Pope's Pastorals, which he claimed to have written at sixteen, were published in Jacob Tonson's Poetical Miscellanies of 1710 and brought him swift recognition. Essay on Criticism, published anonymously the year after, established the heroic couplet as Pope's principal measure and attracted the attention of Jonathan Swift and John Gay, who would become Pope's lifelong friends and collaborators. Together they formed the Scriblerus Club, a congregation of writers endeavoring to satirize ignorance and poor taste through the invented figure of Martinus Scriblerus, who would serve as a precursor to the dunces in Pope's late masterpiece, the Dunciad.
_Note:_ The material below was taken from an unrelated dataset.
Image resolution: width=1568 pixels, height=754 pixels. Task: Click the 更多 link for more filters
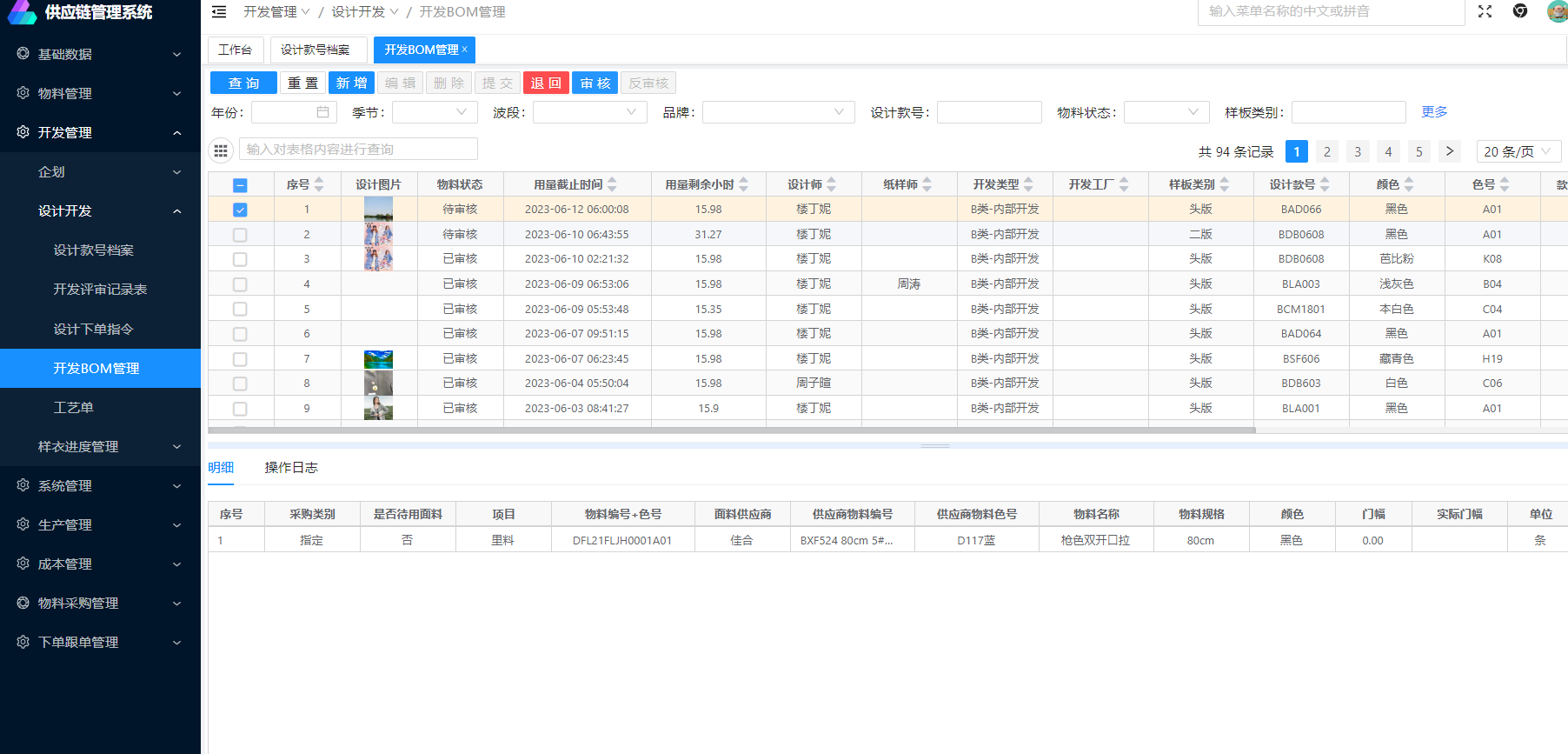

1712 saw the first appearance of the The Rape of the Lock, Pope's best-known work and the one that secured his fame. Its mundane subject—the true account of a squabble between two prominent Catholic families over the theft of a lock of hair—is transformed by Pope into a mock-heroic send-up of classical epic poetry.
Turning from satire to scholarship, Pope in 1713 began work on his six-volume translation of Homer's Iliad. He arranged for the work to be available by subscription, with a single volume being released each year for six years, a model that garnered Pope enough money to be able to live off his work alone, one of the few English poets in history to have been able to do so.
In 1719, following the death of his father, Pope moved to an estate at Twickenham, where he would live for the remainder of his life. Here he constructed his famous grotto, and went on to translate the Odyssey—which he brought out under the same subscription model as the Iliad—and to compile a heavily-criticized edition of Shakespeare, in which Pope "corrected" the Bard's meter and made several alterations to the text, while leaving corruptions in earlier editions intact.
Critic and scholar Lewis Theobald's repudiation of Pope's Shakespeare provided the catalyst for his Dunciad, a vicious, four-book satire in which Pope lampoons the witless critics and scholars of his day, presenting their "abuses of learning" as a mock-Aeneid, with the dunces in service to the goddess Dulness; Theobald served as its hero.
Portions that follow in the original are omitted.